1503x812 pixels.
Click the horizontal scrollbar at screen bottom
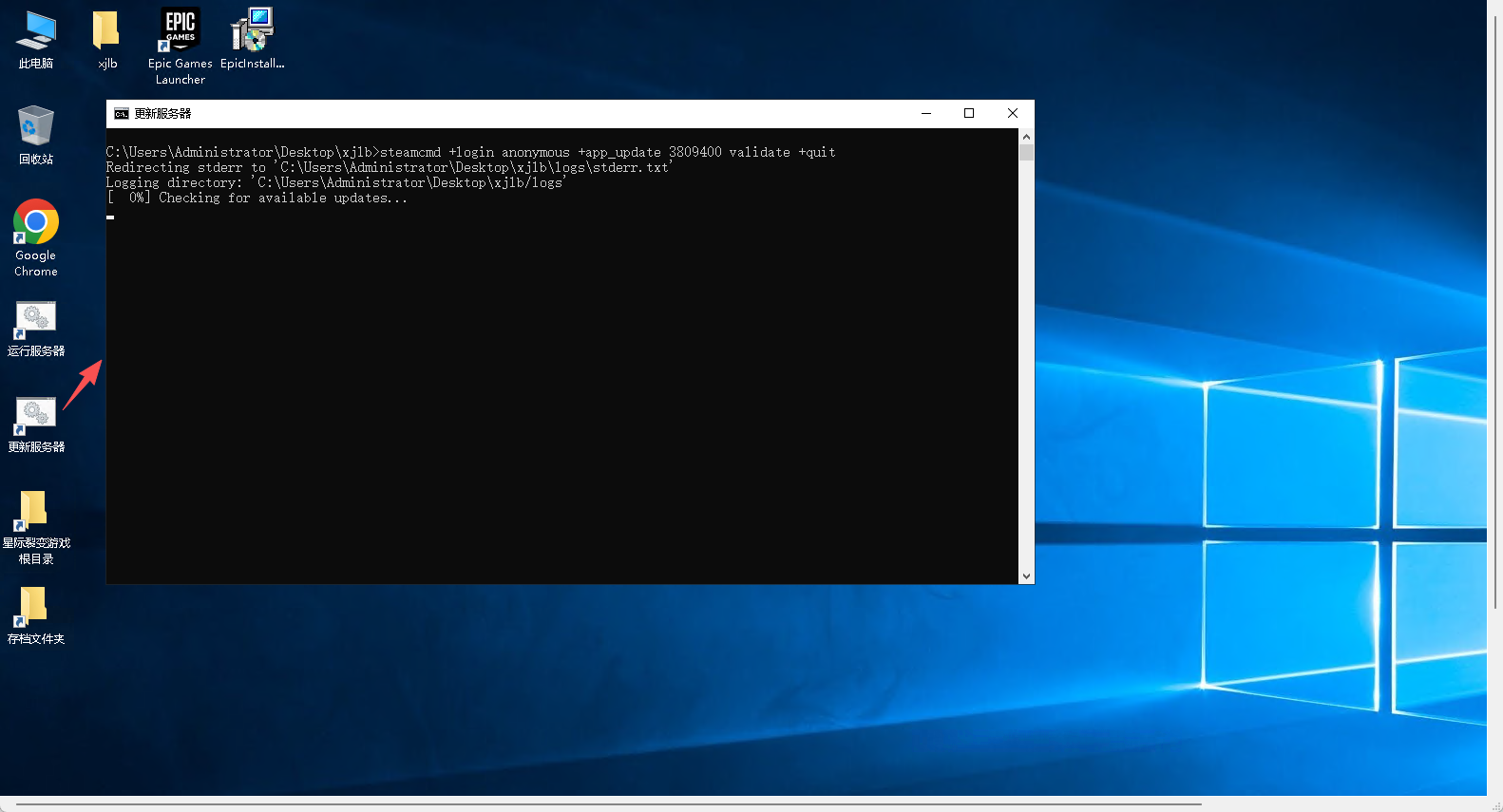(x=608, y=804)
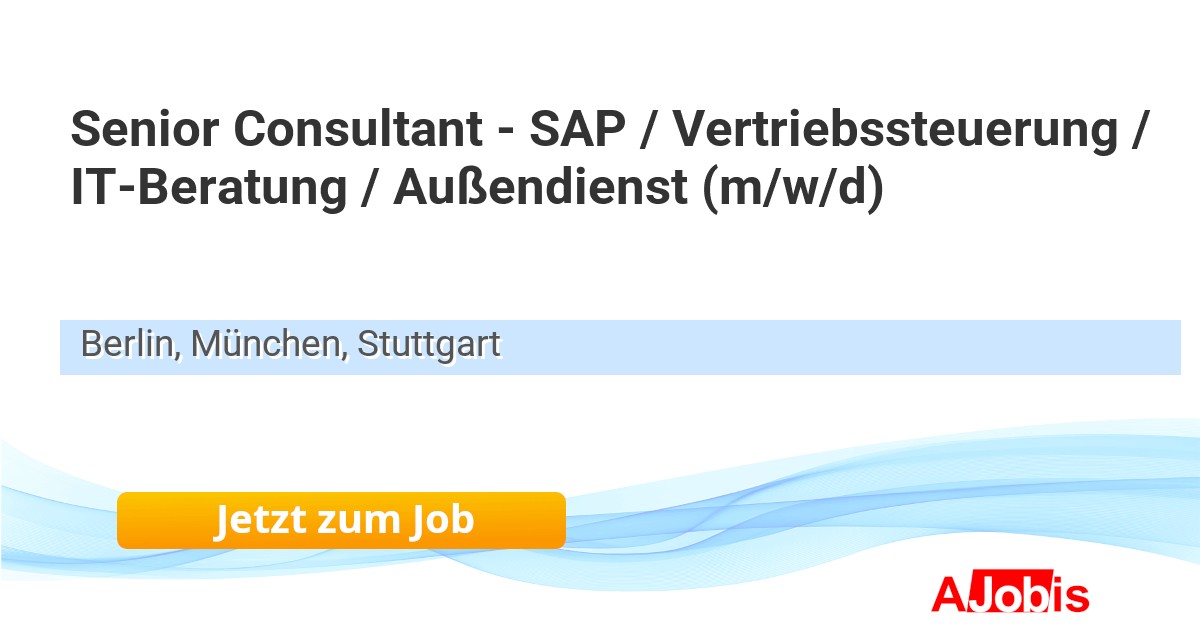Click the orange Jetzt zum Job button
The height and width of the screenshot is (630, 1200).
(341, 520)
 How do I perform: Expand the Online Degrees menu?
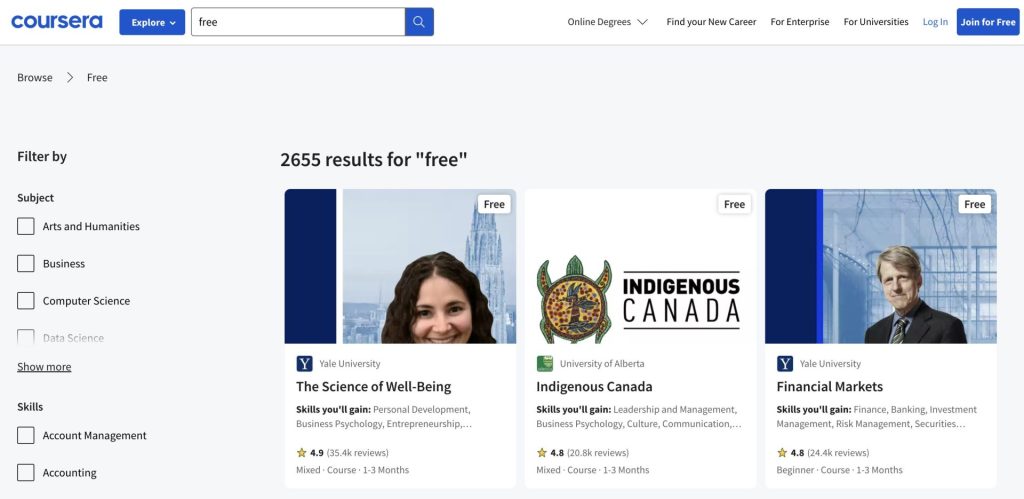607,22
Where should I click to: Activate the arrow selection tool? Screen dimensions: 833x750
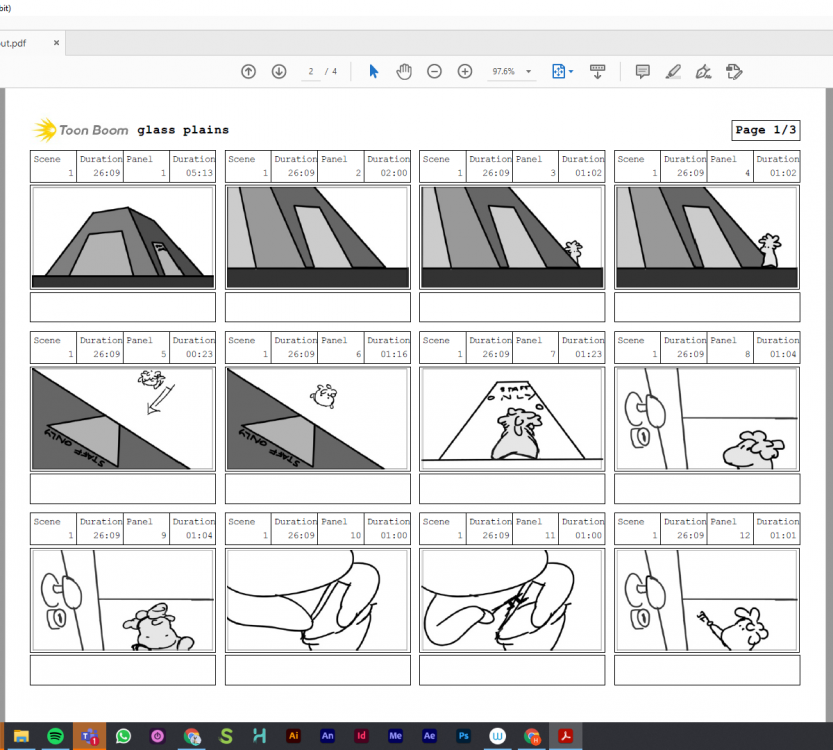tap(374, 72)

» **What this task involves**
Transcribe the whole of the data exactly, minus any pictures.

» **Answer to this exercise**
1503x812 pixels.
Click the horizontal scrollbar at screen bottom
(x=608, y=804)
Click the orange Jetzt zum Job button
The height and width of the screenshot is (630, 1200).
(341, 520)
 How do I perform: Expand the Online Degrees menu?
607,22
Where should I click to: Activate the arrow selection tool? Screen dimensions: 833x750
tap(374, 72)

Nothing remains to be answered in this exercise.